• _Directions_
Give back only the lines in the records below from the one with "Select the Inventory box icon" to the one with "Viewport: 1385px width, 868px", both inclusive, word for word.

• _Supplied data_
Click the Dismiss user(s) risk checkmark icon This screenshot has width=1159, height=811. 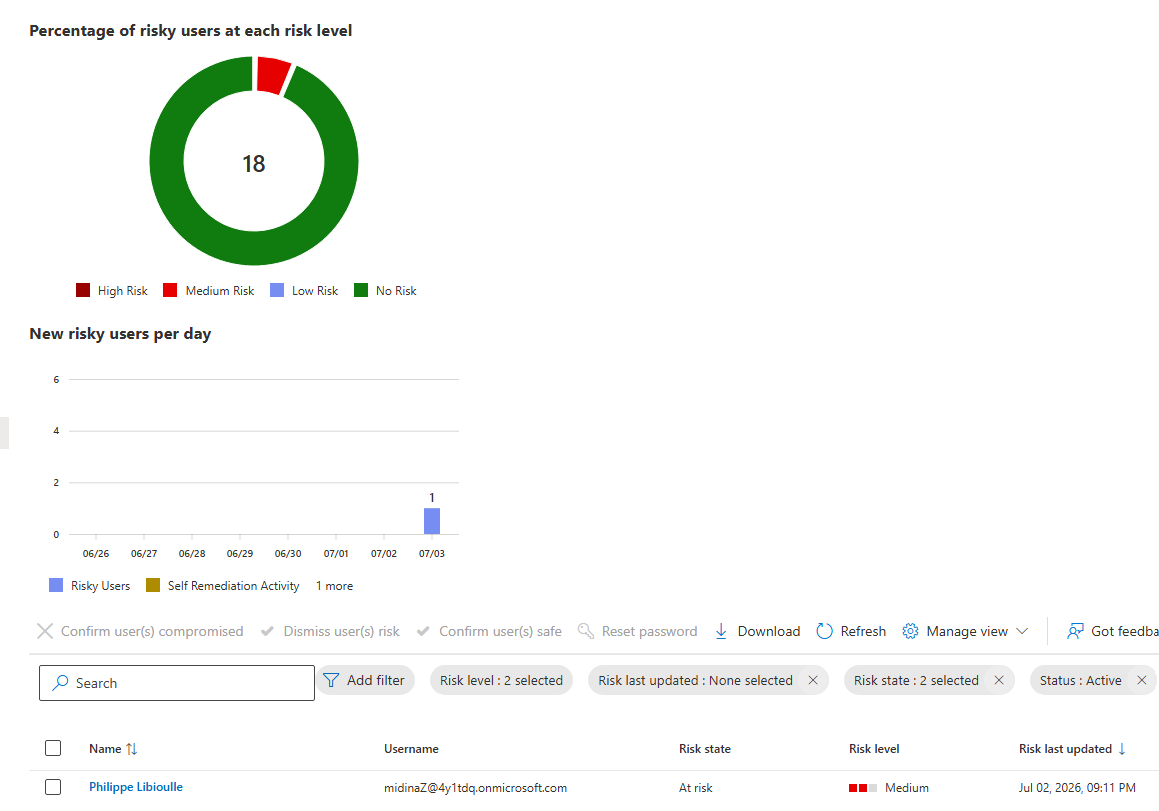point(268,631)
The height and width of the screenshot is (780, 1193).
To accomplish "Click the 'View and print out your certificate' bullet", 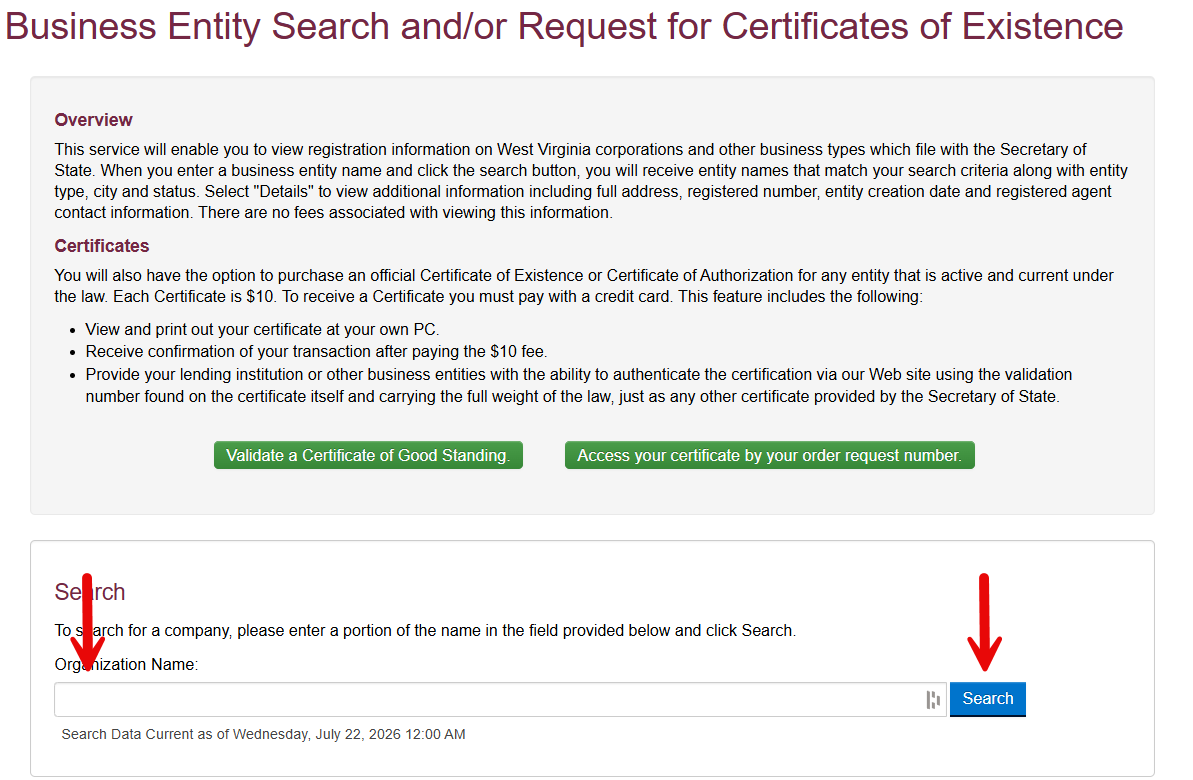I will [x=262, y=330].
--
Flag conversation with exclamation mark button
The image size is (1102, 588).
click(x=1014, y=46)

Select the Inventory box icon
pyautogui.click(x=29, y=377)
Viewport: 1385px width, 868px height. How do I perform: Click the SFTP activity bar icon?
==
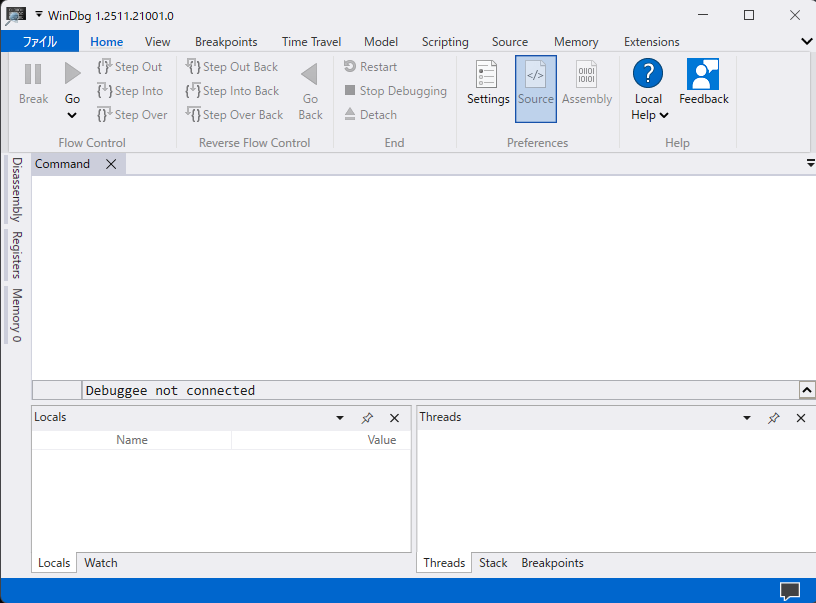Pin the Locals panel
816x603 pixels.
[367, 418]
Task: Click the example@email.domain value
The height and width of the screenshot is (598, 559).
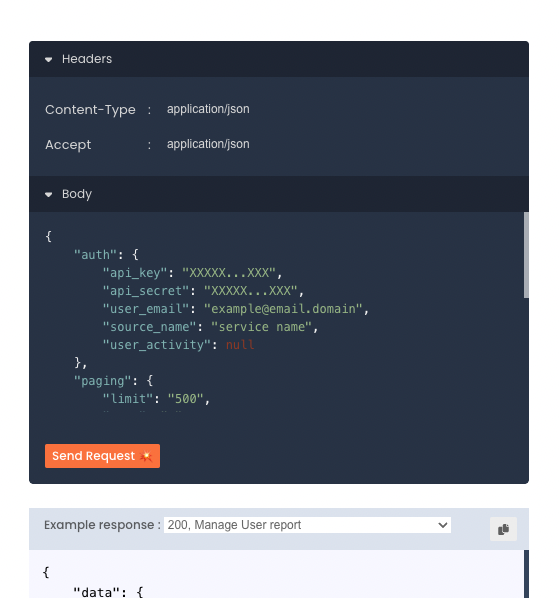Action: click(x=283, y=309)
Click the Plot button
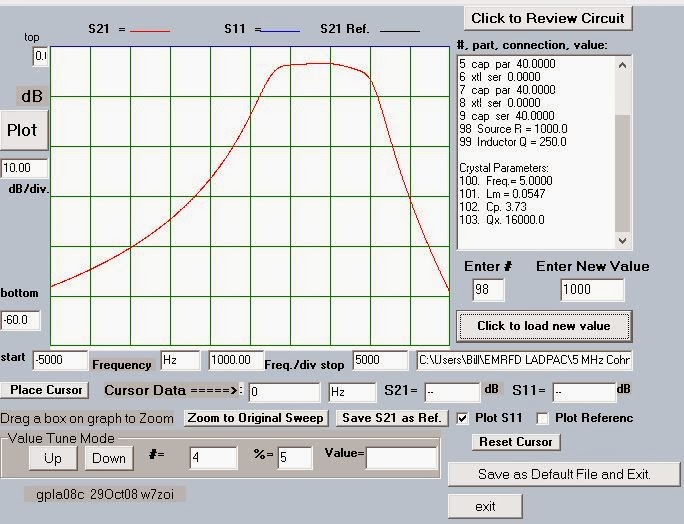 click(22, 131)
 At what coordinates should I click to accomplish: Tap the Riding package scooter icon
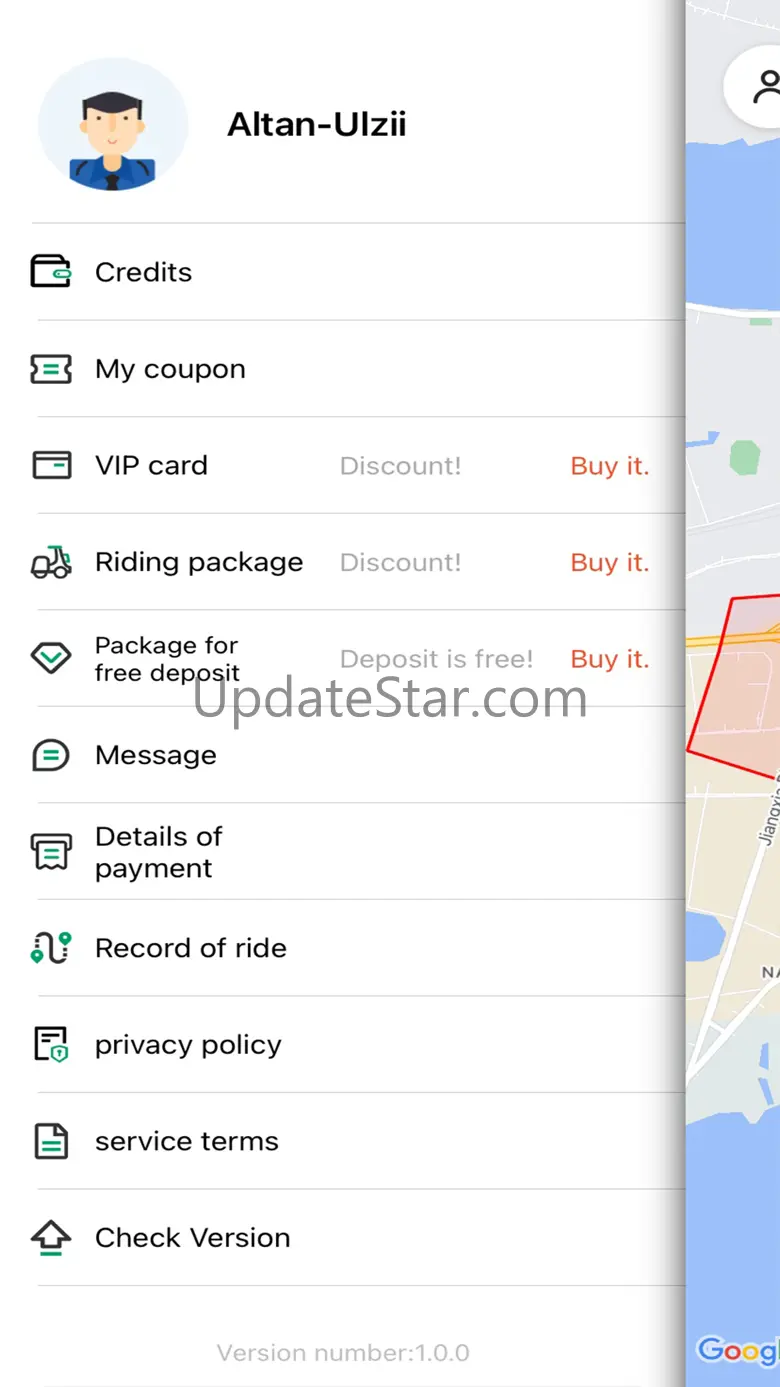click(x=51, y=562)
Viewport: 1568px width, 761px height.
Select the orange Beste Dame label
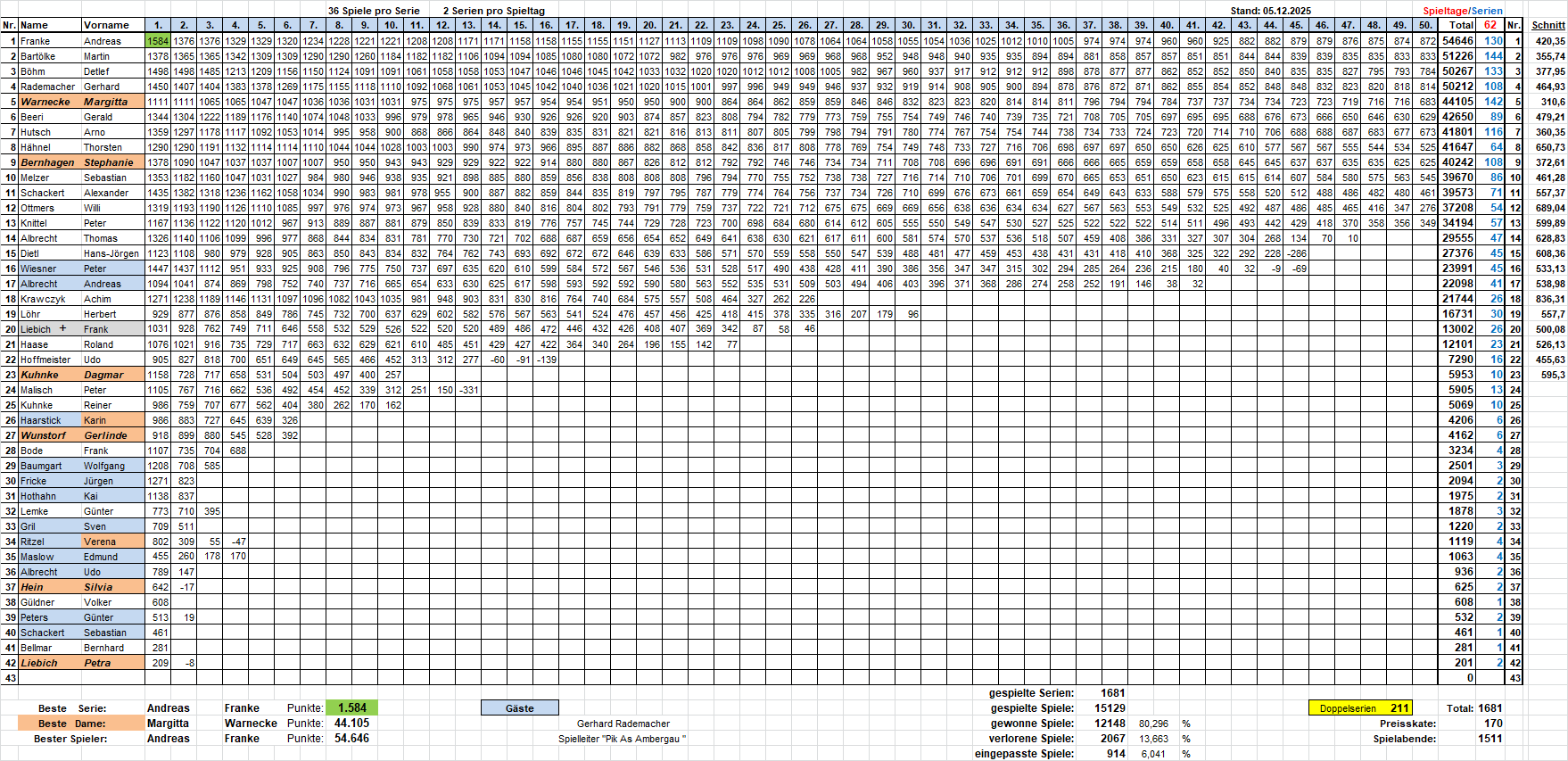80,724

• _Response area_
Select the Inventory box icon
pyautogui.click(x=29, y=377)
Viewport: 1385px width, 868px height. How do I perform: Click the SFTP activity bar icon?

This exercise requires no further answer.